# Week 2 | Assignment 1

## Objective
Build a LangChain-powered pipeline (Chain) that:

1. Accepts a company name as input.  
2. Extracts or generates its stock code.  
3. Uses finance news search tools in LangChain to fetch news about the company.  
4. Sends the news to an LLM (Azure OpenAI GPT-4o or GPT-4o-mini) to generate a structured sentiment profile.  
5. Outputs the result as a JSON object.  
6. Uses **mlflow** for tracing, prompt debugging, and monitoring.  

---

## Tech Stack & Tools
- **Framework:** LangChain  
- **LLM:** GPT-4o or GPT-4o-mini (deployed via Azure OpenAI)  
- **Data Source:** GOAT / Yahoo Finance tool / Brave Search / Exa Search in LangChain  
- **Prompt Management & Observability:** mlflow  
- **Environment:** Python (v3.10+ recommended)  

---

## Tasks Breakdown

### Step 1: Accept Input
- Accept a company name as input (e.g., `"Apple Inc"`).  

### Step 2: Get Stock Code
- Generate or extract the stock ticker/symbol using:
  - Either a static lookup table or an API/tool (like Yahoo Finance OR GOAT Symbol Suggest).  
  - Integrate this as the first link in your chain.  

### Step 3: Fetch Company News
- Use LangChain’s integration with new search tools to fetch the latest news for the extracted stock symbol.  
- Extract a concise list of recent headlines or article summaries.  
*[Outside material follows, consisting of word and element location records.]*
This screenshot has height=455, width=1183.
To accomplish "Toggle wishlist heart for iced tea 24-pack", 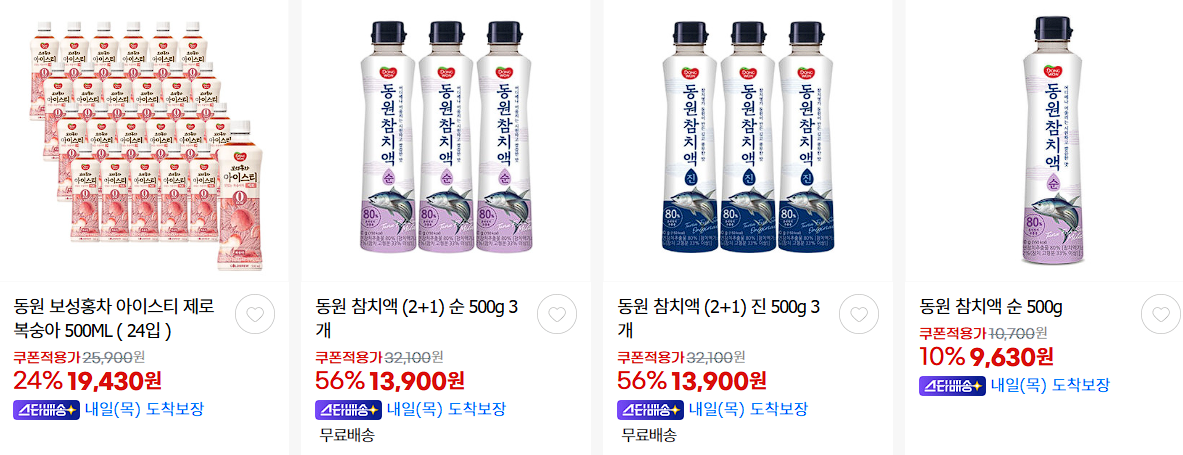I will (255, 315).
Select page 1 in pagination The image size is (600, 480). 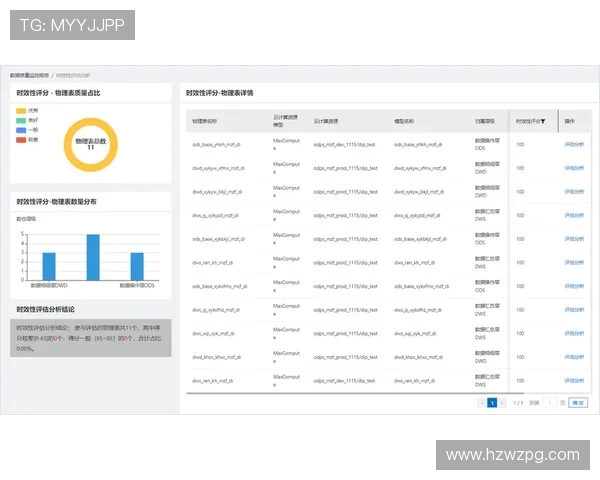point(492,403)
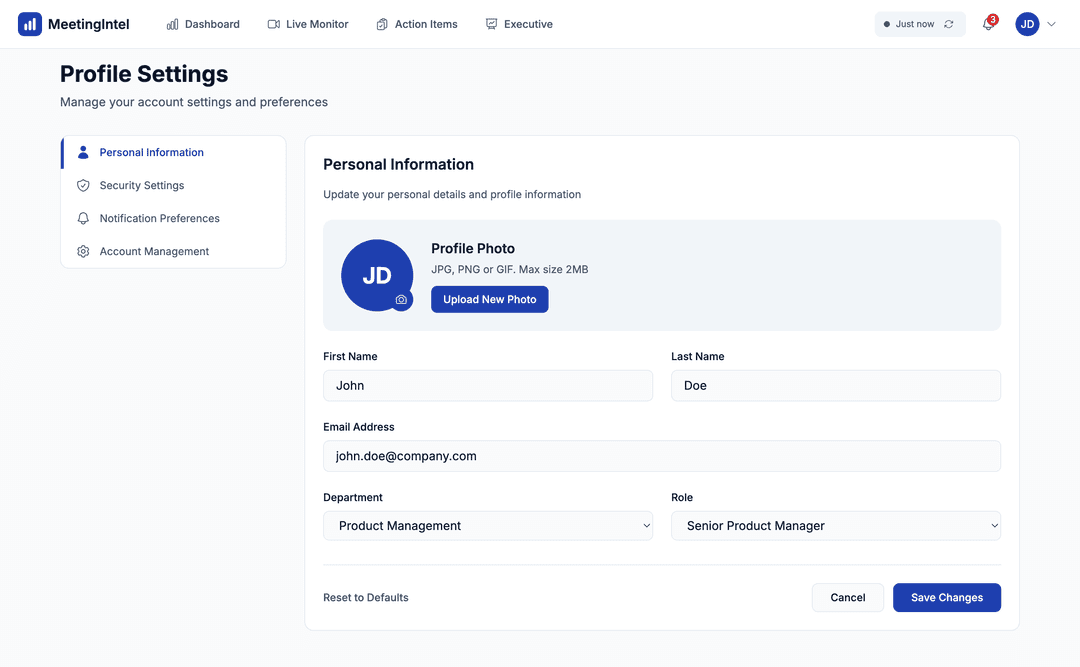This screenshot has height=667, width=1080.
Task: Focus the Email Address input field
Action: (661, 456)
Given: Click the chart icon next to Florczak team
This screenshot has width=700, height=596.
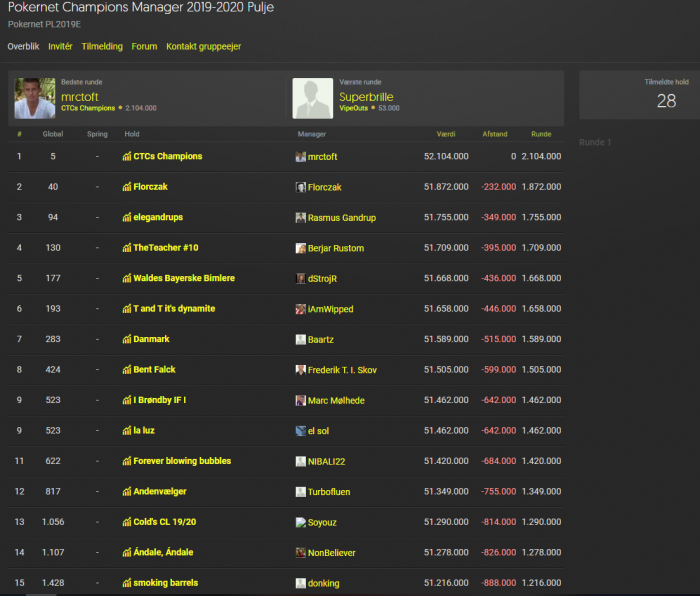Looking at the screenshot, I should pos(127,187).
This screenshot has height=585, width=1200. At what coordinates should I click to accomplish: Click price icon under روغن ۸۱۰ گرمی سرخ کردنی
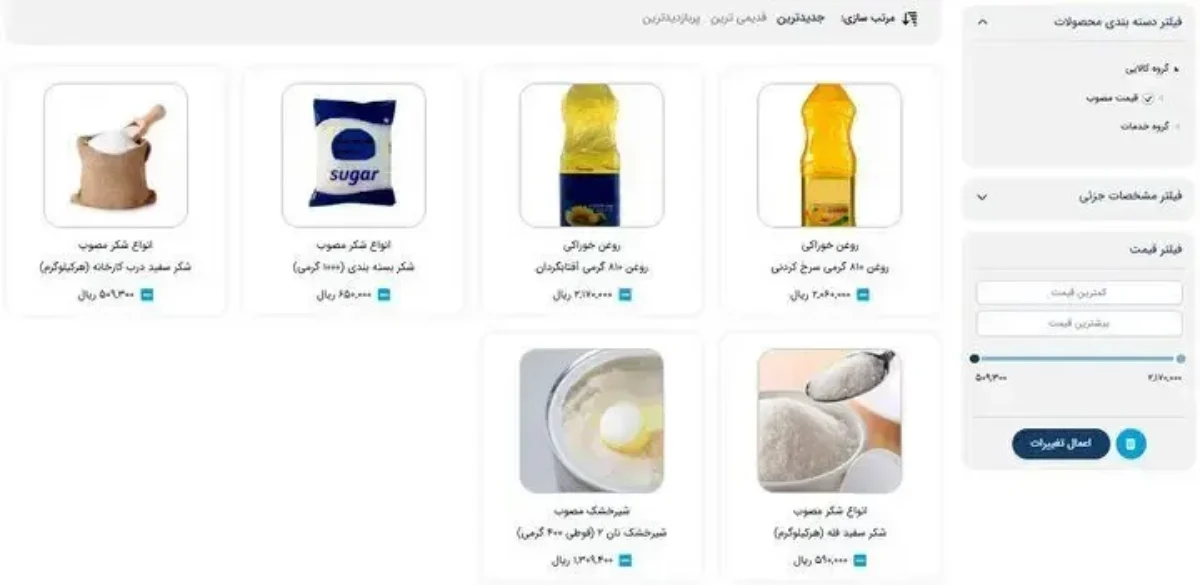coord(863,295)
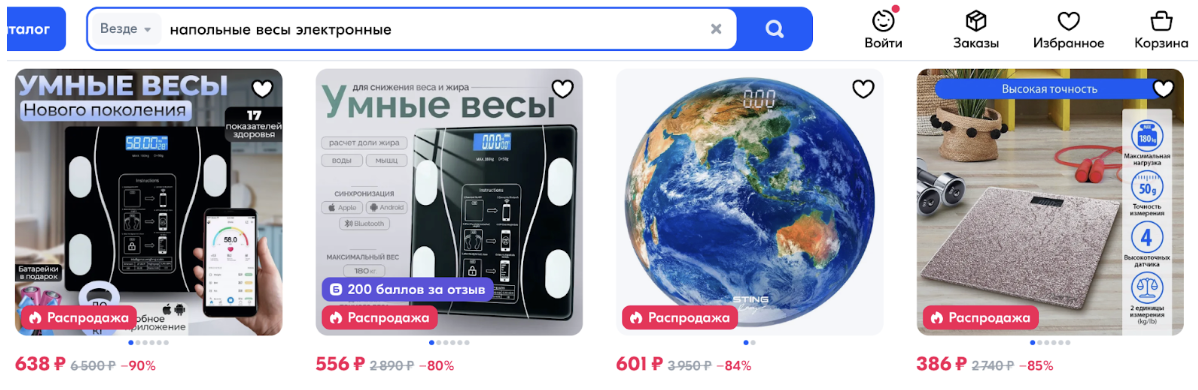
Task: Click the 556 ₽ price link
Action: pyautogui.click(x=340, y=364)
### Step 4: Analyze Sentiment with GPT-4o / GPT-4o-mini
- Pass the news summaries to the GPT-4o model via LangChain with a prompt that asks the LLM to:
  - Classify sentiment.  
  - Extract named entities: people, places, other companies.  
  - Provide a structured JSON with the following fields:

```json
{
  "company_name": "",
  "stock_code": "",
  "newsdesc": "",
  "sentiment": "Positive/Negative/Neutral",
  "people_names": [],
  "places_names": [],
  "other_companies_referred": [],
  "related_industries": [],
  "market_implications": "",
  "confidence_score": 0.0
}
```
*Tip: Use StructuredOutputParser from LangChain or PydanticOutputParser for JSON formatting.*

### Step 5: Integrate MLflow
- Log prompts, outputs, and metadata using mlflow.
- Add tracing spans for:
  - Stock code extraction.
  - News fetching.
  - Sentiment parsing.

#### Deliverables & Bonus Ideas

#### Deliverables

#### 1. Python Script / Notebook (`.py` or `.ipynb`)
- Full implementation of the chain.  
- LangChain Chain definition.  
- Proper use of **Azure OpenAI APIs** and **mlflow**.  

#### 2. README
- Setup instructions.  
- Azure and mlflow API configuration steps.  
- Sample command to run the chain.  

#### 3. Sample Output JSON
- Provide a real example for a company (e.g., `"Microsoft"`).  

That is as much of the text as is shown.